Le Prince Jérôme Napoléon

    Le prince Napoléon fut depuis la première heure, et ne cessa jamais de l'être, le défenseur le plus acharné du canal de Suez et de son créateur Ferdinand de Lesseps. C'était d'ailleurs son seul sujet d'entente avec l'Impératrice Eugénie, leur antipathie réciproque étant célèbre. Nommé officiellement " protecteur de la Compagnie " lors de sa constitution en 1858, il visita le chantier du canal en mai 1863. A cette occasion, il offrit à la Compagnie une chaloupe à vapeur. En février 1864, il présida au palais de l'Industrie un banquet en l'honneur de Lesseps réunissant 1600 personnes : tous les représentants des activités publiques et privées y participèrent, depuis les membres de l'Institut, du Sénat, du Conseil d'Etat jusqu'aux plus modestes travailleurs.
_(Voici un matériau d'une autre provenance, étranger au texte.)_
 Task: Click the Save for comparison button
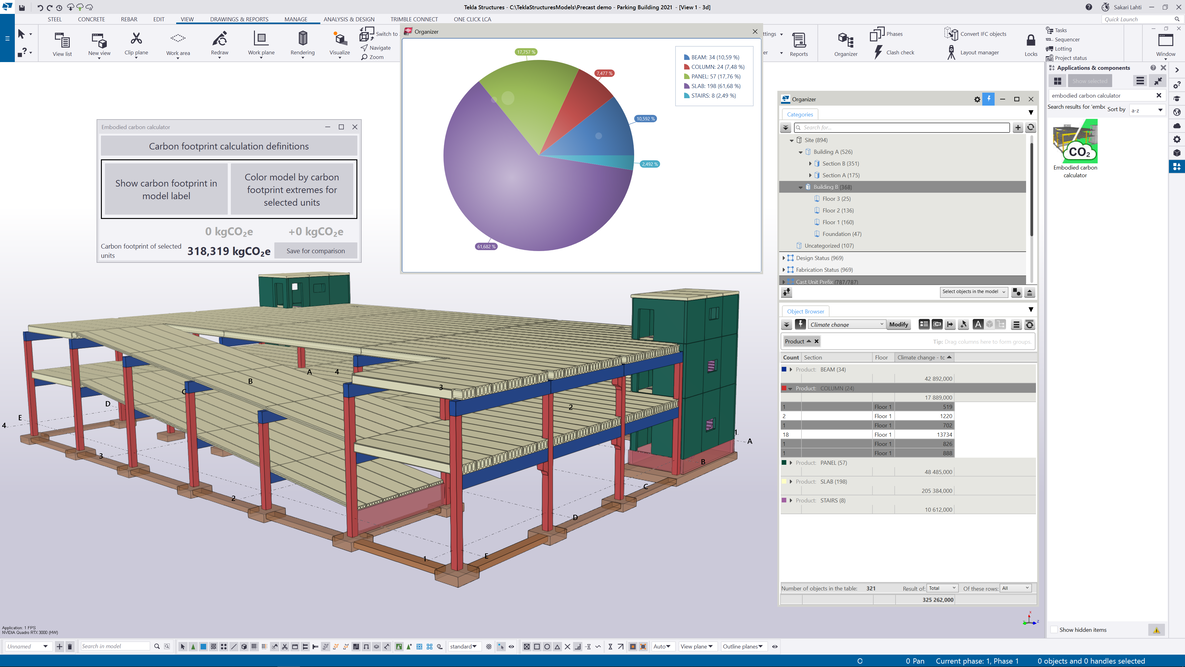coord(315,251)
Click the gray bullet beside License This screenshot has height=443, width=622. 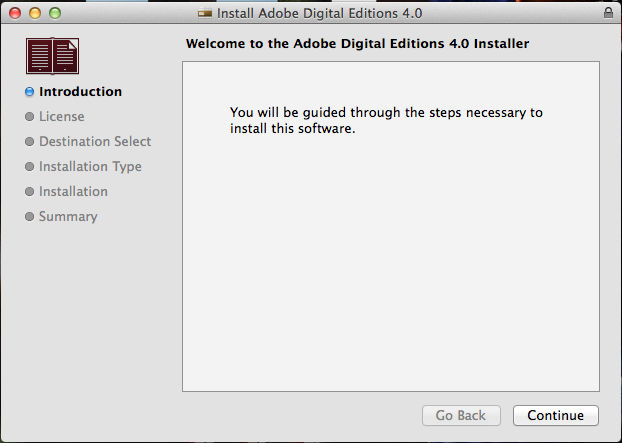click(30, 117)
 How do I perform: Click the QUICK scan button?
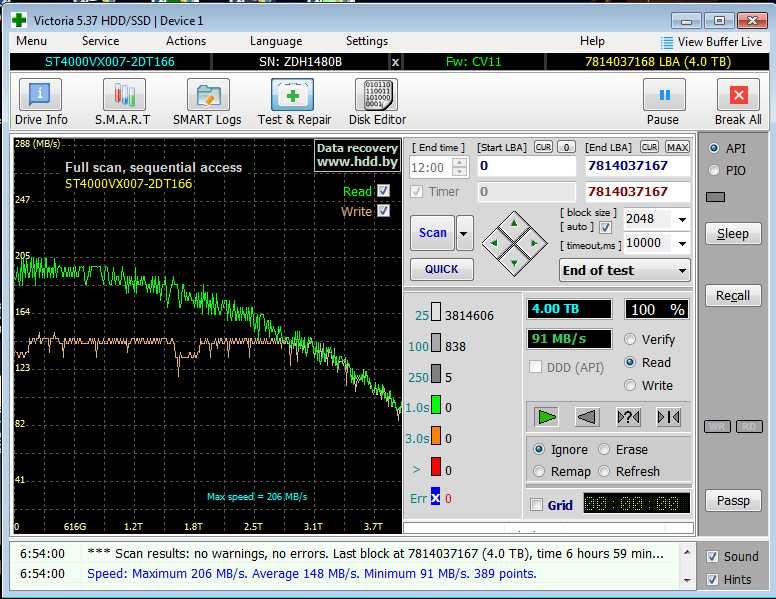(x=441, y=269)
Le prince Napoléon y prononça un discours d'une heure et demie dans lequel il exalta " la première grande œuvre nationale entreprise à l'étranger avec les seules forces de l'initiative individuelle ". Il exhorta tous les tenants du canal à ne pas se laisser influencer par les rumeurs et les attaques portées contre la noble entreprise et son promoteur :

    " Si M. de Lesseps n'avait pas, avec sa connaissance approfondie des hommes et des choses de l'Orient, agi comme il l'a fait, vous auriez des monceaux de papiers, mais rien ne serait fait... Persévérez, vous avez le droit pour vous ".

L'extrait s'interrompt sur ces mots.